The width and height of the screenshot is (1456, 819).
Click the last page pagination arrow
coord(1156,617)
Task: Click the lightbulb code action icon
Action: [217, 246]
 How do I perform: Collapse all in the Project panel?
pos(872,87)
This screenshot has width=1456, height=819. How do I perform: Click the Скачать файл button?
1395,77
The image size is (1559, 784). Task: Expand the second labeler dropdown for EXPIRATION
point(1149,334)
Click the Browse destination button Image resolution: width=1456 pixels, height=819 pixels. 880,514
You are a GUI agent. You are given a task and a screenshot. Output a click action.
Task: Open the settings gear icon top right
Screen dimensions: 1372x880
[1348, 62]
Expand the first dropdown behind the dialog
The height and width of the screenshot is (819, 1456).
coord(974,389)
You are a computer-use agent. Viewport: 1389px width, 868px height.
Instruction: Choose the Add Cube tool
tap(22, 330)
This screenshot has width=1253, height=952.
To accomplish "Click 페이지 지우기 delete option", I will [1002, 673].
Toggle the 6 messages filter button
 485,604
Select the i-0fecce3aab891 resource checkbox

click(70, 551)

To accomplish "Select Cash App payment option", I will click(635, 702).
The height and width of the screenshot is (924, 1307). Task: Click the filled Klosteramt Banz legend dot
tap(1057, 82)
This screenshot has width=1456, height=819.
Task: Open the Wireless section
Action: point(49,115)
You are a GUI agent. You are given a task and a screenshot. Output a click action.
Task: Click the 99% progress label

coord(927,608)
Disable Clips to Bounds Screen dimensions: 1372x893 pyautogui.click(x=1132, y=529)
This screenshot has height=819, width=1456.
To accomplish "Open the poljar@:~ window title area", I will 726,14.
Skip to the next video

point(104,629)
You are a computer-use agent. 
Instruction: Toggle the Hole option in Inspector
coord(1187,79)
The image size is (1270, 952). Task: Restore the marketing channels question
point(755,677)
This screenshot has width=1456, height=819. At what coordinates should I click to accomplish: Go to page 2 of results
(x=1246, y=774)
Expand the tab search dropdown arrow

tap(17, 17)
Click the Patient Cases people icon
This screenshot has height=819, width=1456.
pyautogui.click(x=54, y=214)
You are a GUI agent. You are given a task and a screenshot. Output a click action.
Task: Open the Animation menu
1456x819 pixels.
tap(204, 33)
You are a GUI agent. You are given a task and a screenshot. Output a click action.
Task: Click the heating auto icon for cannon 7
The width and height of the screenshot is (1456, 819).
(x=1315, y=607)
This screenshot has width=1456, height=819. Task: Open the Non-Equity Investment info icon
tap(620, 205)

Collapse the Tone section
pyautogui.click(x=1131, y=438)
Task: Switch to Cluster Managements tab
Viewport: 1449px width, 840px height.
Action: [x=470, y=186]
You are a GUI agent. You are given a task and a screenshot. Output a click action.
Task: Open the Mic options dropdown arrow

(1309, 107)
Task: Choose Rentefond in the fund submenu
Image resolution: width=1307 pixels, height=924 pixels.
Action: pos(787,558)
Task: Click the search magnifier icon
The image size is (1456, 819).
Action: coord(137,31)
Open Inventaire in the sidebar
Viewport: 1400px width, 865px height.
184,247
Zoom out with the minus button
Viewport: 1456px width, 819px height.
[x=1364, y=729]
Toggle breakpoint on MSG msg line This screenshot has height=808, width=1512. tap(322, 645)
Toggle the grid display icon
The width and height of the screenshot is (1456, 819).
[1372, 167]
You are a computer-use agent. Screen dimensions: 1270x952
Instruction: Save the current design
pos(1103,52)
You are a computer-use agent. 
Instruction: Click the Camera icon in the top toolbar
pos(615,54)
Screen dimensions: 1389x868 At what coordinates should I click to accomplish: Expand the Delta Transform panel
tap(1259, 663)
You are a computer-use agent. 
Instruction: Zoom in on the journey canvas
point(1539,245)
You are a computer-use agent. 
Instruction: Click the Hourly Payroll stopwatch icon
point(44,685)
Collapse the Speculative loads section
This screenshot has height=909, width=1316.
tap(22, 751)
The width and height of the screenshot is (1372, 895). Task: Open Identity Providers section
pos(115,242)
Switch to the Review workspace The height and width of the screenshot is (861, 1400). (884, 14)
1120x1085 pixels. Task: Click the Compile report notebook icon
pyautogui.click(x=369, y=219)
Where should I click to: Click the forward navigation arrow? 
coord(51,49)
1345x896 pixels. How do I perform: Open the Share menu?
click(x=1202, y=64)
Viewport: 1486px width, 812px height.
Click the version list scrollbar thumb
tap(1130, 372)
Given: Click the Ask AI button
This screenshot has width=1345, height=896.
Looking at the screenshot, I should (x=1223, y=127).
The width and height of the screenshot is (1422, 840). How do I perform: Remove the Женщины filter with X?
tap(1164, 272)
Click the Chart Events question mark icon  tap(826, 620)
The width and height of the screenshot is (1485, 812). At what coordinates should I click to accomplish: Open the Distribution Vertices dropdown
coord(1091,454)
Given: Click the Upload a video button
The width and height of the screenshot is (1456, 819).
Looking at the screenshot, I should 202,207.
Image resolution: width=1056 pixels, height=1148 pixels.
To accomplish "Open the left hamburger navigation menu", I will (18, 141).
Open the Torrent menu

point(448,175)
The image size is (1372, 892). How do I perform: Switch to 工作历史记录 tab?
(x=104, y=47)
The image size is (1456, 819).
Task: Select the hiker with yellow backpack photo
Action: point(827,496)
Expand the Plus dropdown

^^^^^^^^

REQUIRED WORK ::
From the records above, retype only the lines starting at the line that contains "Task: Switch to Cluster Managements tab" and ending at the line that contains "Task: Click the search magnifier icon", both included.

RESPONSE TO THIS EXERCISE ::
Task: Switch to Cluster Managements tab
Viewport: 1449px width, 840px height.
Action: [x=470, y=186]
You are a GUI agent. You are given a task and a screenshot. Output a click action.
Task: Open the Mic options dropdown arrow

(1309, 107)
Task: Choose Rentefond in the fund submenu
Image resolution: width=1307 pixels, height=924 pixels.
Action: pos(787,558)
Task: Click the search magnifier icon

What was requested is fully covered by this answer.